Pich Dun, secretary-general of the National Mekong Committee, said the government has hired companies to do feasibility studies on the two dams and has not yet received the results.

“The Mekong has the potential to produce [electricity], so we must study it,” Mr Dun said. “We need to study all of the factors to see whether the benefits balance the negatives or not.”

He cited cheap electricity as a likely benefit and acknowledged the possible effects on fisheries and on the river’s ecology.

“If [the dams] have a very negative effect, we will not build them,” he added.

But the nation has more to worry about than just dams built in Cambodia, according to Mr Osborne and others.

China already has three dams up and running on the Mekong and the country is building another two with plans to construct two more, according to Mr Osborne. Once all of these are in operation, they will alter the flooding of the river, block the flow of nutrient-rich sediment and lead to erosion of riverbanks, Mr Osborne writes.

Laos has proposed another nine dams, including one just across the Lao-Cambodian border at the Khone Falls. It is this dam, known as Don Sahong, and the dam in Kratie, known as Sambor, that have come under the most scrutiny, Mr Osborne writes, because they “would block the fish migrations that are essential to insure the food supplies of Laos and Cambodia.”

There is no way to mitigate the impact of these and other dams on fish in the Mekong River system, which includes the Tonle Sap lake and tributaries, according to Mr Osborne. Other experts concur with that assessment.

“Around 70 percent of the Mekong River’s commercial fish catch migrate long distances, which is essential for their life cycle,” wrote Carl Middleton, Mekong program coordinator for the Bangkok-based International Rivers organization, in an e-mail yesterday. “Building dams on the Mekong River’s mainstream will block these migrations. Experience around the world indicates that these impacts cannot be mitigated.”

So Nam, director of the Inland Fishery Research and Development Institute at Cambodia’s Fisheries Department, agreed that the mainstream Mekong isn’t the best place for a dam when it comes to fish.

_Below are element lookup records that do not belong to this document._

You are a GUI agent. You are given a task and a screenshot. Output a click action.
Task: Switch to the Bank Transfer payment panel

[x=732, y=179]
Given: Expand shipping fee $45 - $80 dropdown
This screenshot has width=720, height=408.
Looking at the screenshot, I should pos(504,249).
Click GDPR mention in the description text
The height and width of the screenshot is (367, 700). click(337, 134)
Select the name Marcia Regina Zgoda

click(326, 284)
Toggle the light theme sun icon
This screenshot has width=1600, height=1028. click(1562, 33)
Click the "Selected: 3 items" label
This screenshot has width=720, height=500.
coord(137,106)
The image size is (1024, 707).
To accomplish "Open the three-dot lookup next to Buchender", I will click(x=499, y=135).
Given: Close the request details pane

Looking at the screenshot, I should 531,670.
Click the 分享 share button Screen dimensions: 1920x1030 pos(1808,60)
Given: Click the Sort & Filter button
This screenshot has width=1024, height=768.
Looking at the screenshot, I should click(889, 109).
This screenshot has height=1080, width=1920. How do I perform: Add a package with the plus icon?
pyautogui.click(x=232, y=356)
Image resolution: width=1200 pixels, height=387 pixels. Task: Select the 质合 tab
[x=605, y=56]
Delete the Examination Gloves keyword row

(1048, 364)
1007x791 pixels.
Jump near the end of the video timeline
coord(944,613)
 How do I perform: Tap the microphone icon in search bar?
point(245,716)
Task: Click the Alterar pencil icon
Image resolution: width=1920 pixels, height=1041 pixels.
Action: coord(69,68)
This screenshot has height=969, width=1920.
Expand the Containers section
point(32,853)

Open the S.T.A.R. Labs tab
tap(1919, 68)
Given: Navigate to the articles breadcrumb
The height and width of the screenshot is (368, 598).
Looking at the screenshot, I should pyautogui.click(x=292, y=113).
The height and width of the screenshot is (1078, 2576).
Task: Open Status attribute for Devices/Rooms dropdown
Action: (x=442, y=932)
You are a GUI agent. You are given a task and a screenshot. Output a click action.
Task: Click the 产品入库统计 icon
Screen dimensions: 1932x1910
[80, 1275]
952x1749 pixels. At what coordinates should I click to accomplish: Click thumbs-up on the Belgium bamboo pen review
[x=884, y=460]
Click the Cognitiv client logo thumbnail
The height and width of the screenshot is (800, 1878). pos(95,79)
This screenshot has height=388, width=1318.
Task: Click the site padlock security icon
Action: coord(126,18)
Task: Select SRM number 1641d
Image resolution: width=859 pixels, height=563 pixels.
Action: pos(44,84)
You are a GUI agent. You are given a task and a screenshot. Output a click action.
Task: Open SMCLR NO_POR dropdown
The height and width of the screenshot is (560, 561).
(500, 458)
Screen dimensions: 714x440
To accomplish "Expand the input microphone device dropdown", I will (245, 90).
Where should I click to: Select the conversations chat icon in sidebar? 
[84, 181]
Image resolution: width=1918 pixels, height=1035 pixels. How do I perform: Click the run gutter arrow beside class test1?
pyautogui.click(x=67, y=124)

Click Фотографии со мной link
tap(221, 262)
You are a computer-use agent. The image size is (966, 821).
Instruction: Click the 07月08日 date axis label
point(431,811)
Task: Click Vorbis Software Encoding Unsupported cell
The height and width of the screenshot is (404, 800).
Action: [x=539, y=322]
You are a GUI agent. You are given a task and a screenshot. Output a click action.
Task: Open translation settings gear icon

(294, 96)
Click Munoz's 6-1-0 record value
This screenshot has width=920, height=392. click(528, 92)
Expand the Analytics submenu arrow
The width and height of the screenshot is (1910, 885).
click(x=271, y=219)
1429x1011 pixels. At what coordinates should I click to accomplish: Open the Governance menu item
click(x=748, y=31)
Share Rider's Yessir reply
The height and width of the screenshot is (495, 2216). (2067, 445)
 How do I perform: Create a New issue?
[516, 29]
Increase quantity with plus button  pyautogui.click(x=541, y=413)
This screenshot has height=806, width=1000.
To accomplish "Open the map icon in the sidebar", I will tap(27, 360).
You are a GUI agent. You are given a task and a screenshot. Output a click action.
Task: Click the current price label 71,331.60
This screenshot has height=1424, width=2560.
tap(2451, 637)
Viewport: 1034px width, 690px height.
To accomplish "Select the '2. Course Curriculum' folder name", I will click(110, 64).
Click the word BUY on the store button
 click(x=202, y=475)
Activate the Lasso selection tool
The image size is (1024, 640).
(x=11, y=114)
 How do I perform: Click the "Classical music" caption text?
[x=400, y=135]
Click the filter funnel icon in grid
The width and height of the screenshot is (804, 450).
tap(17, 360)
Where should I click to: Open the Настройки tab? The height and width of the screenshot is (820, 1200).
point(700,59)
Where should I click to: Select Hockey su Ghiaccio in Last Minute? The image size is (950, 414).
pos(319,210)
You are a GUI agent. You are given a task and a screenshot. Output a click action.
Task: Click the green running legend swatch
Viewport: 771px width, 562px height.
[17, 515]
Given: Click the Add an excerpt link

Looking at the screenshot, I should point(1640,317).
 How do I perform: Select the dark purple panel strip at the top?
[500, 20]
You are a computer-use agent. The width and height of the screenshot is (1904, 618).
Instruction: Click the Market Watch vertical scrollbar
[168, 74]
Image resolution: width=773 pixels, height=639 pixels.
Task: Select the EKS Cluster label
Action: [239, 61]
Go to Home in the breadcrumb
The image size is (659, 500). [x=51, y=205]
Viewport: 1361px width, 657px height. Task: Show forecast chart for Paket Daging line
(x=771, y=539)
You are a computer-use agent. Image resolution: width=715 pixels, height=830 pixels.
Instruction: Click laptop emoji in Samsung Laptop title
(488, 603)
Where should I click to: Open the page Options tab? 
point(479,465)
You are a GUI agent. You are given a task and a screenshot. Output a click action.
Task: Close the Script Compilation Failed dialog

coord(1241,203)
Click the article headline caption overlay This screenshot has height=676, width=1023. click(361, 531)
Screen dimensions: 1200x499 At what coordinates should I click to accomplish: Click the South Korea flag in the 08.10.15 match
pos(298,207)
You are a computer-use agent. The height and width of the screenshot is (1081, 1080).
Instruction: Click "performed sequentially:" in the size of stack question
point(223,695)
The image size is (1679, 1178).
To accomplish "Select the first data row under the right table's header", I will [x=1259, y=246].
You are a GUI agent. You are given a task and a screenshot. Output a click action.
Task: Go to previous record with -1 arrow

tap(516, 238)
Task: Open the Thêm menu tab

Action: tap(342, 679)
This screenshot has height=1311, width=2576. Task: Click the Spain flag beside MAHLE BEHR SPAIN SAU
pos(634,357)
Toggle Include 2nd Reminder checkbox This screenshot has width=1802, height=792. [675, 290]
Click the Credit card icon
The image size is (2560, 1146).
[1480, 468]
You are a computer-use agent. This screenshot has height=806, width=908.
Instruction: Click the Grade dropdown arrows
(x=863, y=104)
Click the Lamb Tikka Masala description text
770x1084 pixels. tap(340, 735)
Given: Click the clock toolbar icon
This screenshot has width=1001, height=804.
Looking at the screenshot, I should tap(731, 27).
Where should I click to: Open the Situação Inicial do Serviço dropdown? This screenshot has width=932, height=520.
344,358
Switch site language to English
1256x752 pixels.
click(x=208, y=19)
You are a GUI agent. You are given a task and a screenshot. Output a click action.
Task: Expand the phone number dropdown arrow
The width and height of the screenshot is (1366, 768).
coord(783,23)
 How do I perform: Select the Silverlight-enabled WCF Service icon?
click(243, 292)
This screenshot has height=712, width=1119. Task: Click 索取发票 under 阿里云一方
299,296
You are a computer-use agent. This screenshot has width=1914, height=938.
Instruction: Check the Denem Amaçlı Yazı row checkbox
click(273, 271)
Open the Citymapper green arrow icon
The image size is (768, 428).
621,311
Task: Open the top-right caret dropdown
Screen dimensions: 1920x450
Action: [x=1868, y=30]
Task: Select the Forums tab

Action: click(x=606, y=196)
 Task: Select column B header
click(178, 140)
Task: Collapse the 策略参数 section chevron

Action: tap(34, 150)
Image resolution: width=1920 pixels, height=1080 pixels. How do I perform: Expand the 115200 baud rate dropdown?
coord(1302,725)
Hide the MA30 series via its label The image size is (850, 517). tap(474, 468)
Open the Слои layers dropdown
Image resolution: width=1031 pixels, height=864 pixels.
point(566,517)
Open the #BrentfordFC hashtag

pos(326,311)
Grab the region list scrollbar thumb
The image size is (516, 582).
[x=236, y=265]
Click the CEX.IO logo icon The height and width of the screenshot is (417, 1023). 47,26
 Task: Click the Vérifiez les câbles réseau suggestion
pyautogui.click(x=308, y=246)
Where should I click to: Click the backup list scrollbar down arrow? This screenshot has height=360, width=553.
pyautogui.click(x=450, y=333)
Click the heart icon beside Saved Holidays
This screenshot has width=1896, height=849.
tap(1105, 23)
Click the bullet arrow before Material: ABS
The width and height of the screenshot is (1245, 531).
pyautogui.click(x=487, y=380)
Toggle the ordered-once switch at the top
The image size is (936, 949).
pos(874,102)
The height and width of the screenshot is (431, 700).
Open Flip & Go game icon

“To me, as a researcher, I do not want a dam in the mainstream,” Mr Nam said, specifically mentioning the proposed Sambor dam in Kratie.

“It’s a very important areas for fish to spawn and to develop their life cycle and to drift down to the Tonle Sap for feeding.”

However, Mr Nam, like Mr Dun of the National Mekong Committee, said the benefits of the dams need to be weighed against their negative effects.

“This should be assessed carefully; [we should] not simply say it’s not possible,” Mr Nam said yesterday. “We need electricity; we also need fish…. So we have to work together.”

The Vientiane-based, inter-governmental Mekong River Commission was created in 1995 to jointly manage the resources of the Mekong River. Cambodia, Lao, Thailand and Vietnam are members, but China is not, which underlines the weakness of the organization, according to Mr Osborne.

A spokesman for the body wrote via e-mail on Monday that the MRC is studying the effects of the proposed dams on the Mekong in Laos and Cambodia, as well as possible mitigation measures, and will release the results later this year.

The MRC has a procedure so members can review the hydropower plans of other members, according to MRC Communication Officer Khy Lim, but this process has not yet been initiated.

“While the procedures have not yet been enacted by any country, it is expected that the government of Lao PDR will submit official notification of the Don Sahong project in the near future, leaving it open to the scrutiny of other MRC member countries,” wrote Mr Lim.

However, the MRC does not have the power to tell countries what to do with their dam projects, Mr Osborne notes. He writes: “…There is no existing body able to mandate or control what individual countries choose to do on their sections of the Mekong.”

Chhit Sam Ath, executive director of NGO Forum, urged Cambodia to abandon dams and pursue other ways of generating cheap electricity.

Dams “always create a lot of negative impacts,” he said yesterday. “We would recommend the government to consider…alternate energy: biomass, solar energy and other types.”